**Assigned task**: Of the entries below, return only those lines from the line with "This screenshot has width=880, height=738." to the line with "Open the 'an hour' time range dropdown", exactly, both included.

(Stored dataset items)
* * *

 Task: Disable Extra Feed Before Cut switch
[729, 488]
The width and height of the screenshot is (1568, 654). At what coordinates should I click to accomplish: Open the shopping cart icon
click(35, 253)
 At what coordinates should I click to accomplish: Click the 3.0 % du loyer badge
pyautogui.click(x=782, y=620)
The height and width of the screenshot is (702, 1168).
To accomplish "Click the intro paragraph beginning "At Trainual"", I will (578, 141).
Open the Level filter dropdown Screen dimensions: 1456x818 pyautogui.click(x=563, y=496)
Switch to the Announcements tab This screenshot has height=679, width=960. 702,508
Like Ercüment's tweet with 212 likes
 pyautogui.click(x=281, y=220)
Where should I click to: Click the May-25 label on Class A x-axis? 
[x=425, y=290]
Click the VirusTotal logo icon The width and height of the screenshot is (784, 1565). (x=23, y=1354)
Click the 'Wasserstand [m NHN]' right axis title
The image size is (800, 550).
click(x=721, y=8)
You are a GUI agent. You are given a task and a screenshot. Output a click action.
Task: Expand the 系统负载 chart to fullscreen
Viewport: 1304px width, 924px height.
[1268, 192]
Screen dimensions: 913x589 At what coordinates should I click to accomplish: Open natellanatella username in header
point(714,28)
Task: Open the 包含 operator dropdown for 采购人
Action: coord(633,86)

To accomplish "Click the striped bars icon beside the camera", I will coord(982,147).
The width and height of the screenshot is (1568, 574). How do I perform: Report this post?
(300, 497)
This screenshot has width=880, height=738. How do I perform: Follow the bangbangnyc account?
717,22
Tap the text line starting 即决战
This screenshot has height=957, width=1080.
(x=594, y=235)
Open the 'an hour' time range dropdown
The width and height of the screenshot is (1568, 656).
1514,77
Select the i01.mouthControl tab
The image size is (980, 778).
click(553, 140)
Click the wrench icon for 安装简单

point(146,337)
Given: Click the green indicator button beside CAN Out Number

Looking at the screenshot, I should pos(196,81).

* * *

**Response to the exercise**:
This screenshot has width=880, height=738. How do I perform: Follow the bangbangnyc account?
717,22
Tap the text line starting 即决战
This screenshot has height=957, width=1080.
(x=594, y=235)
Open the 'an hour' time range dropdown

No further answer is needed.